For Native Land Digital, what we are mapping is more than just a flat picture. The land itself is sacred, and it is not easy to draw lines that divide it up into chunks that delineate who “owns” different parts of land. In reality, we know that the land is not something to be exploited and “owned”, but something to be honoured and treasured. However, because of the complexities of history, the kind of mapping we undetake is an important exercise, insofar as it brings an awareness of the real lived history of Indigenous peoples and nations in a long era of colonialism.
We aim to improve the relationship of people, Indigenous and non-Indigenous, with the land around them and with the real history and sacredness of that land.
Research and Resources for First Nations
First Nations is a highly rated non-profit serving indigenous needs. From their website: when armed with the appropriate resources, Native Peoples hold the capacity and ingenuity to ensure the sustainable, economic, spiritual and cultural well-being of their communities.
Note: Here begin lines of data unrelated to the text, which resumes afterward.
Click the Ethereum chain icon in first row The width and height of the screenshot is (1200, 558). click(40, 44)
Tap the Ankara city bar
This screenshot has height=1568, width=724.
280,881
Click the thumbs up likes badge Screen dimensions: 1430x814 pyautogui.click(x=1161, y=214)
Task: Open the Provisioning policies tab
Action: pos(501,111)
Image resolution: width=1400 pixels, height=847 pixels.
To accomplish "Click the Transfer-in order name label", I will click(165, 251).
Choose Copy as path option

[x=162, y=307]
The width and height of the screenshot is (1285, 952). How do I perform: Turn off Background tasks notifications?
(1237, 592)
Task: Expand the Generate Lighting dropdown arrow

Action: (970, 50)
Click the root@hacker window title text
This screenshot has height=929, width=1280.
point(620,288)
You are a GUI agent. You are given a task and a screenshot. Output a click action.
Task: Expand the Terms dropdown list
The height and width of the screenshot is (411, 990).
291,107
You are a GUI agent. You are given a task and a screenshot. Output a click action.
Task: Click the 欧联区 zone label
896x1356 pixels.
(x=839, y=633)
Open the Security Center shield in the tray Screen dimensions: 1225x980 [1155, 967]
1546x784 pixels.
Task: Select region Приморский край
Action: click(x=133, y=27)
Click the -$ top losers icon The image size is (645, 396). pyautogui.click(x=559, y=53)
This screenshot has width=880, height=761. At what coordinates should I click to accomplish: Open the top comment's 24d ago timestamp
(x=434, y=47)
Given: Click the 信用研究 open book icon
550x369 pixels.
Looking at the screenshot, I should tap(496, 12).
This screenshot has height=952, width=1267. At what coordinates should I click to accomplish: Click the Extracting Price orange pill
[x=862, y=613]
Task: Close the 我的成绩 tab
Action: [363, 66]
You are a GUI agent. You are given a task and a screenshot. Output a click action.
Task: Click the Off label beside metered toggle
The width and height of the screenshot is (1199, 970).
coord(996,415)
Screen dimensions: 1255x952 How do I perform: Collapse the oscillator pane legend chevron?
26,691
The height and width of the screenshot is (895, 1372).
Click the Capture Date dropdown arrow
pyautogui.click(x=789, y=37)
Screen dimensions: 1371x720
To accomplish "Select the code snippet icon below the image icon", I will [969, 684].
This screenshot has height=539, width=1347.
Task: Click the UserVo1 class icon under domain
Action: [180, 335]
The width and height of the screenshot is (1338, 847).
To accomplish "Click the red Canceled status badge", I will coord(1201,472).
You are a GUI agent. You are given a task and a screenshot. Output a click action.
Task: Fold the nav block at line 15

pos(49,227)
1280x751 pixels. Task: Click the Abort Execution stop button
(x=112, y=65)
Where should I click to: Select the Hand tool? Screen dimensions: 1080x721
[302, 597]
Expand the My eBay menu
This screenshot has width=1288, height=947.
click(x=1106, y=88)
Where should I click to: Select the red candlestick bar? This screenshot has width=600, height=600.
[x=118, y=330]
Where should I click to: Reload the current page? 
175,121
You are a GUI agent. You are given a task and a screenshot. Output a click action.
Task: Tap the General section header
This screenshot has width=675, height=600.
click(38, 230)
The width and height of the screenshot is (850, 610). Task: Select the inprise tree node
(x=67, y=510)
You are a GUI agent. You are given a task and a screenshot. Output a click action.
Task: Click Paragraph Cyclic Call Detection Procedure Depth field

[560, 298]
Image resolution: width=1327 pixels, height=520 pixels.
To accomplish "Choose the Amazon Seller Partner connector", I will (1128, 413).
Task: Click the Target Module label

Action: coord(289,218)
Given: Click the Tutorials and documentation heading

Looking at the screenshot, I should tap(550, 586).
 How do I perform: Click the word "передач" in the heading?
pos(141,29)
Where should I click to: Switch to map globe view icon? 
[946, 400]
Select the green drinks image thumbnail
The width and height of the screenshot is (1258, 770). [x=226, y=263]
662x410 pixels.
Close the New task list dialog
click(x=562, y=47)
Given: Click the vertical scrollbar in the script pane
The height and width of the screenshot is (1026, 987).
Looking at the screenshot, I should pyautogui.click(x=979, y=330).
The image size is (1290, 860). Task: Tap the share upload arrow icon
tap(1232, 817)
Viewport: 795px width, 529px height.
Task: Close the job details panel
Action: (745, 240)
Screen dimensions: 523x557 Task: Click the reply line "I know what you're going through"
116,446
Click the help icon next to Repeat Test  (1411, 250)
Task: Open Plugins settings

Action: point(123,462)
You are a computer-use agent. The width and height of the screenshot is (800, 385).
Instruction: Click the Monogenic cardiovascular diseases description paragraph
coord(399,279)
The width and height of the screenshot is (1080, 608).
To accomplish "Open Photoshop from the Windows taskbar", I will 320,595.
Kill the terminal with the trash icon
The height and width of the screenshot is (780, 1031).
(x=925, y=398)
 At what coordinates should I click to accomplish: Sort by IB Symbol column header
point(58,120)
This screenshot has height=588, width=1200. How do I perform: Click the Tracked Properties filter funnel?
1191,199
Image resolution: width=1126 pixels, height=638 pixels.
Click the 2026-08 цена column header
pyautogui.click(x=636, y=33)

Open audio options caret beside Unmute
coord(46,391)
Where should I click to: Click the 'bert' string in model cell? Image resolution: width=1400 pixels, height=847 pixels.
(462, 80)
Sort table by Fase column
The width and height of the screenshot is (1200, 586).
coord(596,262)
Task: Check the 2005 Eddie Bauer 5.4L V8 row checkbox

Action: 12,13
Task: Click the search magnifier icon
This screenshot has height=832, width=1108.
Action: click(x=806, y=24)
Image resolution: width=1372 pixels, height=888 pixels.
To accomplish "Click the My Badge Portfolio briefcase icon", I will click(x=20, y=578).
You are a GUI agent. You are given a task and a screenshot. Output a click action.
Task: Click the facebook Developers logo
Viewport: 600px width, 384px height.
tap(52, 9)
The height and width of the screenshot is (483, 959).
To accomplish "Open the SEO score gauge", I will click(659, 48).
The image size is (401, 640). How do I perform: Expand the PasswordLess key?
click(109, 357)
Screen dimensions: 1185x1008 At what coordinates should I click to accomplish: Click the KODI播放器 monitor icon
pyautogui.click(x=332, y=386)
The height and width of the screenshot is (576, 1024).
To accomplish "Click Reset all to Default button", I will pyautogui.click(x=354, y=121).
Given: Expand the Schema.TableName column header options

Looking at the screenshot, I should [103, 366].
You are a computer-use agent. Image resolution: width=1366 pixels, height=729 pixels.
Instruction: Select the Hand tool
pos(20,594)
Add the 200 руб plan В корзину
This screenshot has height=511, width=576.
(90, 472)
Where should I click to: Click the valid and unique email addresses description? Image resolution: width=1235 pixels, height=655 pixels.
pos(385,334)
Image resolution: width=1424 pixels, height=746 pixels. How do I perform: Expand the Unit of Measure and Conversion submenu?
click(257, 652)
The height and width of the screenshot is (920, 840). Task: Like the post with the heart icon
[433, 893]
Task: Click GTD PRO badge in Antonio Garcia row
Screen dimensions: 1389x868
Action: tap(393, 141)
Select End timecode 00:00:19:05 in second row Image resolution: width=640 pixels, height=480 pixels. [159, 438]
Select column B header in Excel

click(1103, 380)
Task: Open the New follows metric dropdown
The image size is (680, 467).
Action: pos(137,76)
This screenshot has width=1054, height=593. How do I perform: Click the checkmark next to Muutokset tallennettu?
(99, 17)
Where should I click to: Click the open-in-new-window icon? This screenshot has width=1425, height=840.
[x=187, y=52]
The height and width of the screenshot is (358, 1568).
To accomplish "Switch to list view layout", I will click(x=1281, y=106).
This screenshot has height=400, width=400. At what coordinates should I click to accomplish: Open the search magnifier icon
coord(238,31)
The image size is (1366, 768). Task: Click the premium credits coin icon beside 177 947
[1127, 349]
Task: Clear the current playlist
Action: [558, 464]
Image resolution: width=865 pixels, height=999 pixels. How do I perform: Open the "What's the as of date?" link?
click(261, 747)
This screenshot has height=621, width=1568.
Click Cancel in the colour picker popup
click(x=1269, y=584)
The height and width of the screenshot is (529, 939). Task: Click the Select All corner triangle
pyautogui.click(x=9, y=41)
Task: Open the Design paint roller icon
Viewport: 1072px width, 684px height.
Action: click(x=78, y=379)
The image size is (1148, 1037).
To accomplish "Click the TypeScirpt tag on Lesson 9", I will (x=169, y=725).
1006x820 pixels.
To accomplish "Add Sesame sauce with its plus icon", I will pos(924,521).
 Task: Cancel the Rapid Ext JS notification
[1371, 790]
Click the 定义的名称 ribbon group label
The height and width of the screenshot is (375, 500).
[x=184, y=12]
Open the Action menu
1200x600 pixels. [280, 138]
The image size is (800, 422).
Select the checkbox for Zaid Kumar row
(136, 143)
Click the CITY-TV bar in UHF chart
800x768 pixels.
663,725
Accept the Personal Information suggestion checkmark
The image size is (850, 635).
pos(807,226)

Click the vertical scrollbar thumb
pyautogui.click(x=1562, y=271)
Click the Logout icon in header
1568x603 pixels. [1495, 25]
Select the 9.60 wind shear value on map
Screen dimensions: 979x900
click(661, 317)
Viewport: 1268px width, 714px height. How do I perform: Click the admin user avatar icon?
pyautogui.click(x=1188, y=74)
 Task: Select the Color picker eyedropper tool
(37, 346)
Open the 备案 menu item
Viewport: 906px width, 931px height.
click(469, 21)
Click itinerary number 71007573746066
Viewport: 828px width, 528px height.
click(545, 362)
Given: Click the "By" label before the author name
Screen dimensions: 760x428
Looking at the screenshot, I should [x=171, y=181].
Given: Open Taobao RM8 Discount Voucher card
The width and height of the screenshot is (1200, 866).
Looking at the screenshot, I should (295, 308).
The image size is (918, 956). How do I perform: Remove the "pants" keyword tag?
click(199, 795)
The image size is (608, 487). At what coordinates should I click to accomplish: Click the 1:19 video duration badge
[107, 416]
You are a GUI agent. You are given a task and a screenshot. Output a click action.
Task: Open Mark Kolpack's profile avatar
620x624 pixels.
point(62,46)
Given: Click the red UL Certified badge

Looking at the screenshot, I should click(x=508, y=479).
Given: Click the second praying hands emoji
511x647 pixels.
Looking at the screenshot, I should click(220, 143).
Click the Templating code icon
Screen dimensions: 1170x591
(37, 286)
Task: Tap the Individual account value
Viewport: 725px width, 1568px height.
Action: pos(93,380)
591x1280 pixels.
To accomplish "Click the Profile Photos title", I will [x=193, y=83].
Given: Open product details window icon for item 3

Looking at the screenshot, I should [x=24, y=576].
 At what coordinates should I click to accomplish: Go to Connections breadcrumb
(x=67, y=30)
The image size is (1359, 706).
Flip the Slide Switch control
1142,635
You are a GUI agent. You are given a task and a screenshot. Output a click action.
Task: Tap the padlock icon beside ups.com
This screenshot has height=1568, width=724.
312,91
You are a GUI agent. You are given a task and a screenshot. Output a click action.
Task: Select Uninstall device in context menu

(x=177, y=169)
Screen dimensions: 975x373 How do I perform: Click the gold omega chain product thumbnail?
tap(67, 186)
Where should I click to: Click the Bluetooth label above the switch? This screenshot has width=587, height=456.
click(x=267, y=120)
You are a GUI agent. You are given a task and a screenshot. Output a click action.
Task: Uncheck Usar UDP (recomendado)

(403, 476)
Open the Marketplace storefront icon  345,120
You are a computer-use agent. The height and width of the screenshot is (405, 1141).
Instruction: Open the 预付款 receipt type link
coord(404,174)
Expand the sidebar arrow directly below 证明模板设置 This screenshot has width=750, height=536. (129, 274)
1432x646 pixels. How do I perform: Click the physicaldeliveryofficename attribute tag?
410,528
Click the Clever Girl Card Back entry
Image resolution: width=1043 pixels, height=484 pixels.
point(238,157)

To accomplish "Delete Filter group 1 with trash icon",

We invest in and create innovative institutions and models that strengthen asset control and support economic development for American Indian people and their communities. (https://www.firstnations.org/)
Do you know the names of the tribes who are the original caretakers of the occupied land that you may be residing on?
What are the issues, needs, and requests of the Indigenous Communities in your area?
Which resources would you add to this list?